Не спит тоже и Степкина мать. Она не забыла своего парнишку и горькими слезами заливается, подумывая о своем сиротливом сыне. “Где-то он? У какого немца? Кормит ли его немец хоть по праздникам лепешками?”
Года через два Степка уже был хорошим учеником, чинил старые сапоги, ставил заплатки и даже умел подкидывать подметки. Но зато он день ото дня бледнел и худел. Сухой его кашель часто раздавался по ночам и будил соседа его, Петьку…
– Экой ты какой… Скажи завтра Карле Иванычу… – замечал Петька.
– Говорил… Сказывает, пройдет и так. А вот все не проходит!
– Скотина! – злобно проговорил мальчик и, повернувшись на другой бок, скоро захрапел.
А Степа все кашлял, схватываясь за грудь с резко выдающимися ребрами. Мальчику было худо… Скорбный, больной, лежал он на соломе, и разные мысли забегали в маленькую белокурую головку. Грустно глядели его большие карие глаза. Тяжелая скорбь была в них…
– О господи! – шептал только мальчик.
Наконец он заснул тяжелым, прерывистым сном.
Видел он во сне, как его провожали в Питер, как Трифон рассказывал ему о столице и о князьях, как привел его к немцу и как немец оказался сначала не страшным, а потом… потом снилось мальчику, как его посылали в морозы в легоньком халатишке, как сидел он часто дни впроголодь и как Карла Иваныч бил его ремнем по детской спинке, больно так бил и приговаривал: “Русский мальчик дрянь есть! бить надо”. Снились мальчику Дубки, снилась мать и теплая изба… Потом…
– К мамке… к мамке хочу! – вскрикнул во сне мальчик.
– Вставай, Степка, ишь разоспался!!
Мальчик пытался встать, но встать не мог, силы совсем упали.
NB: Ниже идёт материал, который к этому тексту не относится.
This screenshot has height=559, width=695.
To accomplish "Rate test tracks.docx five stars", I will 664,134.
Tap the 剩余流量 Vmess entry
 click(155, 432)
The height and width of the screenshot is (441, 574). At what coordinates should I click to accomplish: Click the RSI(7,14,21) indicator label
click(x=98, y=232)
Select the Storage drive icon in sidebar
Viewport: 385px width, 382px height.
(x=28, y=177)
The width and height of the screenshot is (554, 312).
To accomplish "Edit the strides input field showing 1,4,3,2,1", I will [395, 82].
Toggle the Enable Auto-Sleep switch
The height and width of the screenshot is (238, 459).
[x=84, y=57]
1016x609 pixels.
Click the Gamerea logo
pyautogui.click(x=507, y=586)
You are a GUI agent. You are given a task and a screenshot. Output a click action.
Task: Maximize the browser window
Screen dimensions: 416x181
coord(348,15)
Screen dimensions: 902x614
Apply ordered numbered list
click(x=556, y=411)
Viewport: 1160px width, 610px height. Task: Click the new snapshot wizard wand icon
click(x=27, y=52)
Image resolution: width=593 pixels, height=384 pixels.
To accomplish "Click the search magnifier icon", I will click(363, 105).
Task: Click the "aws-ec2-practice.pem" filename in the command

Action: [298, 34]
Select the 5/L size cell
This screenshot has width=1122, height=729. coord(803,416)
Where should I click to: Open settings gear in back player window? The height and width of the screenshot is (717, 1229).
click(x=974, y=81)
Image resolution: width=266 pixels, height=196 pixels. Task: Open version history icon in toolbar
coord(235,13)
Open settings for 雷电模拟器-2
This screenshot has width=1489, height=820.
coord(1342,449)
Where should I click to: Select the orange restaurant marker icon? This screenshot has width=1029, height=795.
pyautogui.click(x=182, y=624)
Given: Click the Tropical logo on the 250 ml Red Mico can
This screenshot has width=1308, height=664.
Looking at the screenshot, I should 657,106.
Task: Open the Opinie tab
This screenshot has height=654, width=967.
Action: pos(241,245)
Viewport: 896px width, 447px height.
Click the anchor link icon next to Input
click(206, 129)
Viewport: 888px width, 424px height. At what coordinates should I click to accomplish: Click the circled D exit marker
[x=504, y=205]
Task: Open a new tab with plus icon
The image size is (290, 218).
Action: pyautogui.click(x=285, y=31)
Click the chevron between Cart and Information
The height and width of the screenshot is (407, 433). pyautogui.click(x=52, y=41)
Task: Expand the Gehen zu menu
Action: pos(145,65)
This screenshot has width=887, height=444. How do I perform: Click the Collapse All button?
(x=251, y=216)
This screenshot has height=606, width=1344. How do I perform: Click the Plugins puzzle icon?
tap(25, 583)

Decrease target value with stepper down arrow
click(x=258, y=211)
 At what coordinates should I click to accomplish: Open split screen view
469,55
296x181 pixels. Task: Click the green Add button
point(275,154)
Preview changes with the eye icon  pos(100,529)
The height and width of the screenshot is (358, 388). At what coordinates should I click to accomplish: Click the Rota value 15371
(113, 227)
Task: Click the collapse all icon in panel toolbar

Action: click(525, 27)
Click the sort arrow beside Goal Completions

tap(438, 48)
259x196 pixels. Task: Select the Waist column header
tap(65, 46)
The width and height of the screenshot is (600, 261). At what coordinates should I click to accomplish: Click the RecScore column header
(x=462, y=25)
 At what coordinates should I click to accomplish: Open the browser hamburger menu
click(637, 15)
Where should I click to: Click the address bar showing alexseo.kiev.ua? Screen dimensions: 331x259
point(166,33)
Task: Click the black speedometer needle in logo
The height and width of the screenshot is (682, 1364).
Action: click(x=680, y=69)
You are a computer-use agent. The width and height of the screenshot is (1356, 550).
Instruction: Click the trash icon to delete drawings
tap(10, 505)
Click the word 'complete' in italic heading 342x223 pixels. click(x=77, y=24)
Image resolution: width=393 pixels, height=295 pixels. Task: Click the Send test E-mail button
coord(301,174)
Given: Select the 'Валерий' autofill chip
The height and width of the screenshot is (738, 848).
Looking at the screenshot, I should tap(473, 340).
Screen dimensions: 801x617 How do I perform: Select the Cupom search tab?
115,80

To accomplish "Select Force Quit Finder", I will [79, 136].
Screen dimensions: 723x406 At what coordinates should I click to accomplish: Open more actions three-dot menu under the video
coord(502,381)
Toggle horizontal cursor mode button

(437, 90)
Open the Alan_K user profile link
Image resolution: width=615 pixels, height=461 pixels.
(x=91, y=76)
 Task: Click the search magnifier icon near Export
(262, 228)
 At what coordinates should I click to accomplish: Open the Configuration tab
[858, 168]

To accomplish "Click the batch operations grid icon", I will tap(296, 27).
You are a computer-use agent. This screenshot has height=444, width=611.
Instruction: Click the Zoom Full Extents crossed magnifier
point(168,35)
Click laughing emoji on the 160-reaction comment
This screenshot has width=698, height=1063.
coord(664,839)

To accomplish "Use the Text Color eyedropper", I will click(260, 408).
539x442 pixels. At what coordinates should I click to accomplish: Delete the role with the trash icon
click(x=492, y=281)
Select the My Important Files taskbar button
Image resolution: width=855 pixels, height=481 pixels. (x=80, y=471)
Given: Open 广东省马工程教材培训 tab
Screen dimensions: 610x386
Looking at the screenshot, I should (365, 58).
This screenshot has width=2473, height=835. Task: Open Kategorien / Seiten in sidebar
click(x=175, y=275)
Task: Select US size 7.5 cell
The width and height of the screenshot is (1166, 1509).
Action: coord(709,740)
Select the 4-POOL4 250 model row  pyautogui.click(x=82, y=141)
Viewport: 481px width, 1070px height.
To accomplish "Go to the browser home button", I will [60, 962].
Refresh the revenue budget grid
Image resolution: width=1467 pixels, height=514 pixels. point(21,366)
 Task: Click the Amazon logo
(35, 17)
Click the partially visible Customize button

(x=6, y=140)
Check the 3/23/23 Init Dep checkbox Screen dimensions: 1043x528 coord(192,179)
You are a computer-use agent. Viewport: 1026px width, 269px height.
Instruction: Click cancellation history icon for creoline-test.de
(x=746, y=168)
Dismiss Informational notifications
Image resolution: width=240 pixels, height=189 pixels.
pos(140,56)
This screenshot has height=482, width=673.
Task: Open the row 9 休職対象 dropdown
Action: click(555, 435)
Его трясла лихорадка. Сказали Карлу Иванычу. Карл Иваныч пришел и заметил:
– Много квасу пиль. Глупый мальчишка!
Однако Степа и после такой энергичной нотации не мог встать. На другой день Степу свезли в больницу.
Чрез неделю на дровнях везли маленький, окрашенный в рыжую краску гробик к одному из кладбищ. За гробиком шел, понуря голову, Трифон, а в гробике лежал Степа, окончивший свою недолгую, скорбную петербургскую карьеру.
Когда до Дубков дошла весть о Степиной смерти, отец не сказал ни слова, только отчаянно заморгал глазами и несколько дней где-то пропадал, а мать громко завывала, призывая громы небесные на виновников смерти сына… Но никто не слыхал ее проклятий, кроме черных, закоптевших стен неприглядной крестьянской избы.